T.W. violence, abuse.

The law in most countries is skewed to favour the perpetrator.

Other than when you are dead, any act of violence against you has to be proven by you, the victim.

While I understand that people, especially famous powerful people can become victims of scams and false allegations, according to research conducted, those cases are few and far between.

In the case of George Floyd and Breonna Taylor, as harsh as it may sound, there are bodies to “prove” something bad happened to them. That they were murdered. In this country, people like the late Collins Khosa, who was brutally murdered by army personnel during the lockdown, it seems that a dead body isn’t enough.

Witnesses who testified that he was innocently drinking a beer in his house is not enough to sway the authorities to take action against those that killed him. The authorities want to know what he did prior to being killed. Short of video evidence detailing his movements from the time he woke up, it’s doubtful that his wife and family will have the closure they seek. It is after all only a black body and there’s much more of those around.

Black people like the ones that I have mentioned don’t matter. Bodies lying in a mortuary is not enough evidence that somehow the victim didn’t “provoke” the punishment meted out on them even if they were asleep at the time like Breonna Taylor.

The burden to prove their innocence is in their lifeless bodies. The secrets they had or illegal life they lived before they were murdered matters.

Somehow, society has become immune to murder. Let me rephrase that, somehow, society has become immune to black people being murdered. The belief that black and brown people live violent lives makes their murder justifiable.

We have vast amounts of monies being spent trying to find who abducted and killed Madeleine McCann but we have no resources available when it comes to video footage of black people being killed. Not that I am in any way, shape, or form excusing Madeleine’s abduction.

A part of me does feel somehow that we as a society are more forgiving of white people’s crimes and definitely do not blame them when they are victims of crimes.

The violent narrative of black and brown people being tougher, able to endure more physically and emotionally is wrong.

Black and brown people have had no choice based on colonialism, slavery, and Apartheid to suffer violent torture or death and discursive racism in media continues to report just how much suffering was self-inflicted. Even if as in Breonna’s instance, they are asleep, the questions will still arise about what she did before she fell asleep or in her life as a whole.

Unlike violent mass murderers and racist police officers, these three people, to name but a few were innocent and did not deserve what happened to them. But as investigations continue, if there are investigations, it would seem that the investigations are more about trying to discover faults and failings in the victim’s life than finding evidence of homicide. Investigators are more interested in delving into the victim’s past than delving into the perpetrator’s past.

This should be indicative of a society that doesn’t care about black lives and definitely not the black lives that were taken by white people.

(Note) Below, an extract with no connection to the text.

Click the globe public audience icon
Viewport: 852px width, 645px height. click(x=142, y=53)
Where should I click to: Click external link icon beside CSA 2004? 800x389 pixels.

Black on black crime seems more acceptable than white on black because, despite overwhelming evidence to the contrary of white people being violent all through the centuries, that news remains archived and only the black victims lying in their own blood, needs to provide enough evidence to vindicate themselves.

What happened to everyone is equal before the law?

What happened to evidence that is readily available that can be used to arrest criminals of these crimes?

I’ll tell you what happened, the burden of proof has shifted to the black and brown victim and because they are no longer alive, they can’t speak for themselves so justice if any is delayed or denied.